Pour sa part, Nasser Bourita semble vouloir profiter de la tenue de la prochaine session de la commission mixte bilatérale, prévue au Maroc, pour le lancement d’un conseil d’affaires auquel participeraient des businessmen des deux pays. À cet égard, le chef de la diplomatie a exprimé le souhait que tout le temps nécessaire soit pris pour la préparation de l’événement, et surtout que celui-ci aboutisse à la signature de conventions. Du fait de la place qu’il occupe en Afrique, le Maroc pourrait ainsi, concrètement, servir de hub pour les entreprises indonésiennes.
Mais pour le Maroc aussi, le statut de puissance régionale de l’Indonésie semble susciter un intérêt certain. Au sein de l’ASEAN, Jakarta est susceptible de l’aider à faire avancer davantage ses pions, à un moment où la capitale indonésienne, où soit dit en passant se trouve le siège du secrétariat général de l’ASEAN, vient justement d’accueillir, le 1er décembre 2023, une réunion au cours de laquelle a été officiellement lancé le Comité de coopération sectorielle conjoint ASEAN-Maroc (AM-JSCC).

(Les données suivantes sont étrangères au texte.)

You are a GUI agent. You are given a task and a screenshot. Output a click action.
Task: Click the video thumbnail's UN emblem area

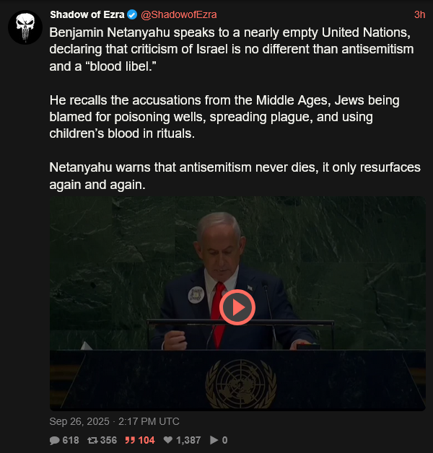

Sur le plan économique, la réunion avait notamment envisagé d’intensifier la coopération dans les domaines du commerce, des affaires et des investissements ; du partenariat public-privé ; du renforcement des micro-entreprises, petites et moyennes entreprises (MPME) ; de la construction de résilience face aux chocs futurs dans le secteur financier ; du tourisme durable ; des transports ; de l’énergie renouvelable et de la transition énergétique ; des technologies de l’information et de la communication ; des télécommunications ; de l’ingénierie aérospatiale ; de l’alimentation et de l’agriculture, y compris les pêcheries, l’aquaculture et la foresterie, incluant l’innovation verte et la production de nourriture halal ; de l’économie numérique ; de l’économie créative ; et de la science et de la technologie, incluant la recherche et l’innovation.
À noter aussi que depuis novembre 2022, l’Indonésie fait partie du G20. Un point que Nasser Bourita a également mis en avant au moment d’aborder la question de la coopération au sein des organisations internationales, auquel le nouveau mémorandum d’entente bilatéral donne par ailleurs la part belle.